Sudah ku duga dia bakal nyinggung dua hal itu.
“Rey, gue mo nanya sama lo? Selama ini, lo jungkir balik ibadah karena
apa? Karena keinginan akan surga kah? Karena ketakutan akan neraka
kah?”
“Tentu! Ga ada orang yang mau neraka dan menolak surga kan?”
“Lalu dimana ketulusan lo kepada Tuhan?”
“Maksudnya?”
“Mohon maaf Rey, Gue harus jujur, sebenernya gue ga terlalu suka lo
terus-terusan ingetin gue tentang sholat. Menyindir gue diantara yang
lain, seolah-olah gue lah orang paling bersalah diantara kalian. Gue
merasa terhakimi. Ketika lo singgung tentang kadar keimanan gue. Tentang
ketulusan gue terhadap Tuhan. Dan apakah baik jika gue sholat hanya karna
mendengarkan ajakan kalian, padahal disisi lain hati tidak tulus.”
“Masalah surga dan neraka mestinya bukan menjadi patokan kita untuk
berlomba-lomba memiliki keimanan yang teguh. Karena mungkin benar kata
seorang penulis dalam sebuah buku yang pernah gue baca. Bahwa surga dan
neraka telah mencetak manusia menjadi sebuah mata uang logam dengan dua
sisi. Satu sisi tentang pamrih akan surga, dan sisi yang lain tentang ke
khawatiran akan neraka. Jika demikian, masih adakah sisa ketulusan
terhadap tuhan ketika manusia ibadah niatnya ternyata hanya mencemaskan
dua hal itu.”
“Astagfhirullah….”
“Maafin gue Rey kalo kata-kata gue terdengar sembarangan. Lo pernah bilang bahwa lo yakin bahwa semua orang yang sholat itu baik?”
“Memang!”
“Berarti pikiran lo dangkal?”
“Maksud lo apa?!”
“Bagaimana mungkin lo bisa nilai bahwa semua orang yang sholat baik, sedangkan di luar kehidupan sholatnya mereka lo ga tau.”

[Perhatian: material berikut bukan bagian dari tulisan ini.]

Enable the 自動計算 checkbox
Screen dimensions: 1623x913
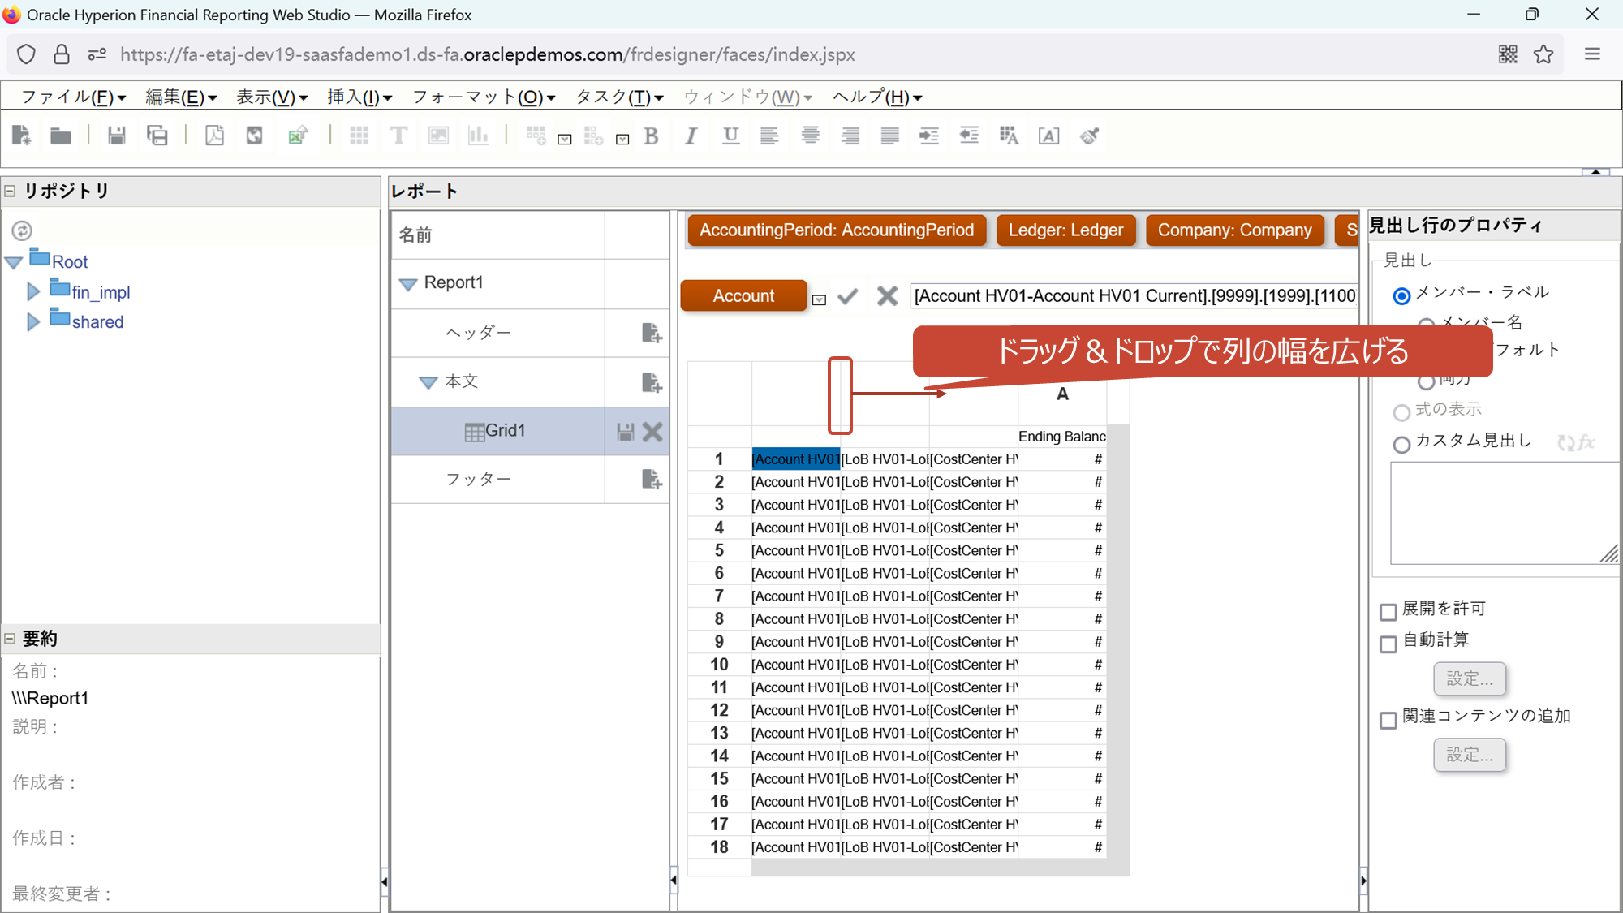1388,644
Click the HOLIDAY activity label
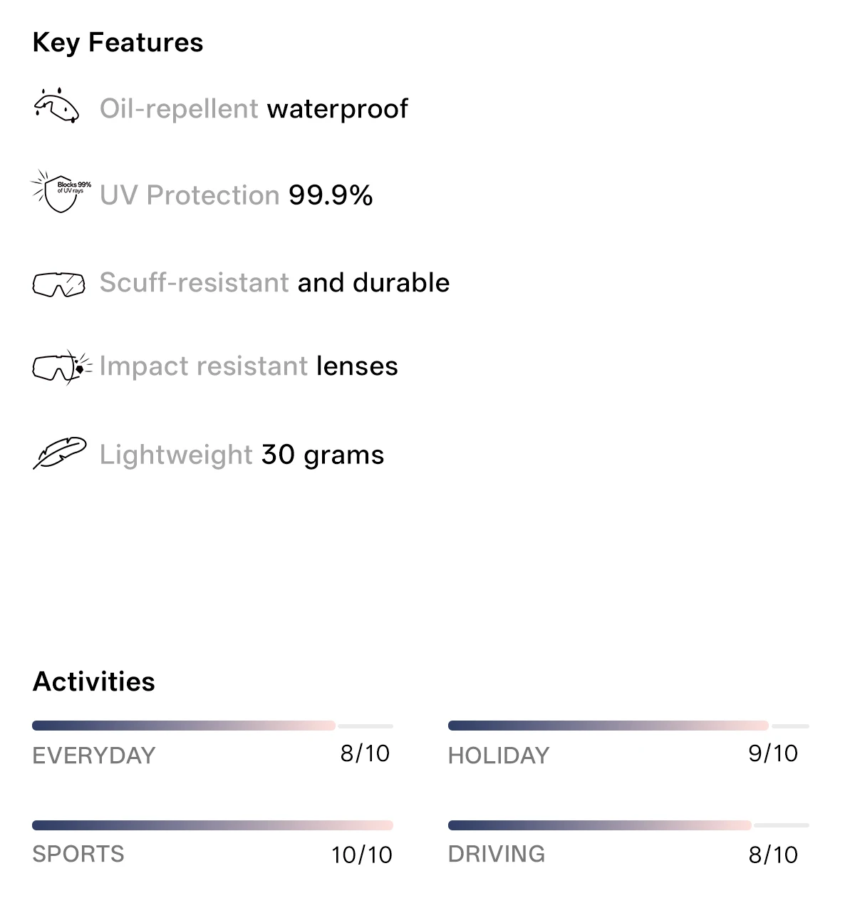Screen dimensions: 855x918 (499, 755)
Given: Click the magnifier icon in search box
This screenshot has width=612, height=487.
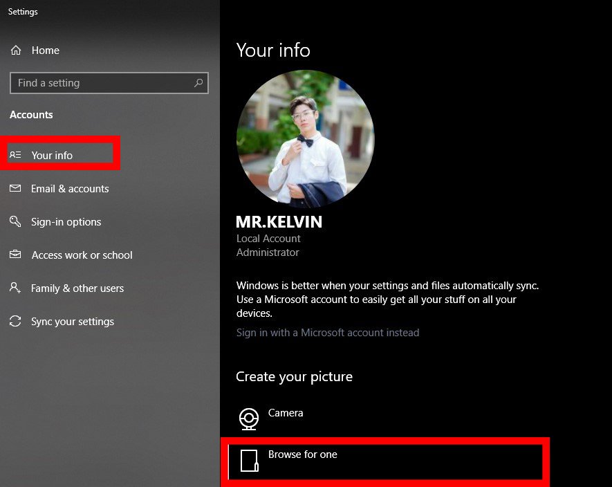Looking at the screenshot, I should [x=198, y=83].
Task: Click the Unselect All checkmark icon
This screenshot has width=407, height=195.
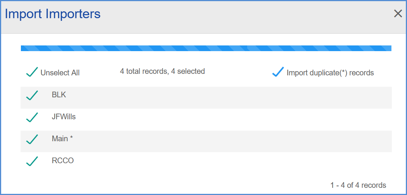Action: pos(32,72)
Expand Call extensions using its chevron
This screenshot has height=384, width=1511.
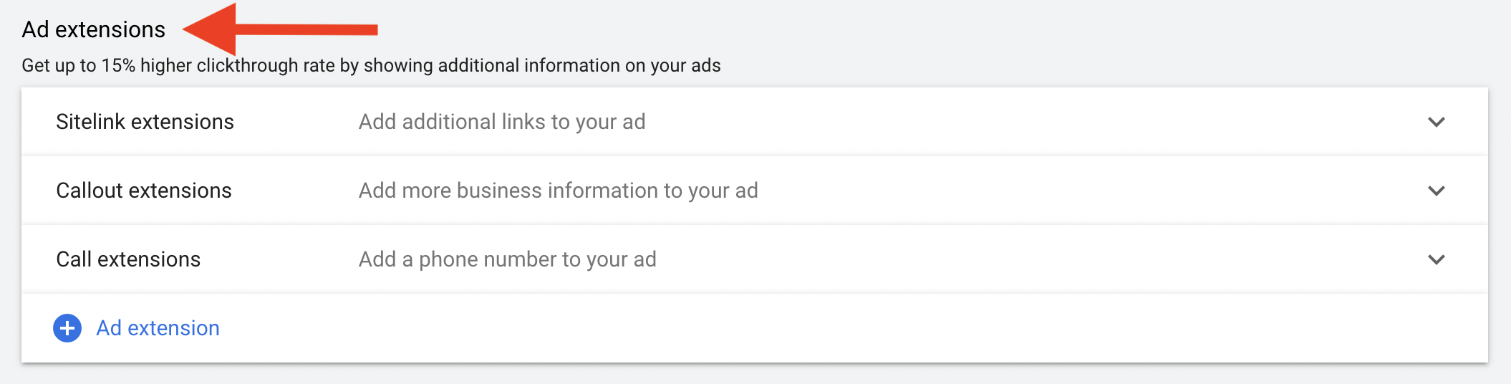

“Ya itu urusan mereka masing-masing.”
“Nah, itu lo tau. Urusan ibadah itu sendiri adalah urusan
masing-masing. Untuk apa meributkan sampai berkali-kali. Toh gue masuk
neraka pun ga akan nyalahin lo. Semuanya gue akan tanggung sendiri. Ga
akan ada yang ikut nanggung, bahkan orang tua gue sekalipun. Saat
sekarang gue bersyukur, gw bisa ngerasain Tuhan tetap ada di hati gue.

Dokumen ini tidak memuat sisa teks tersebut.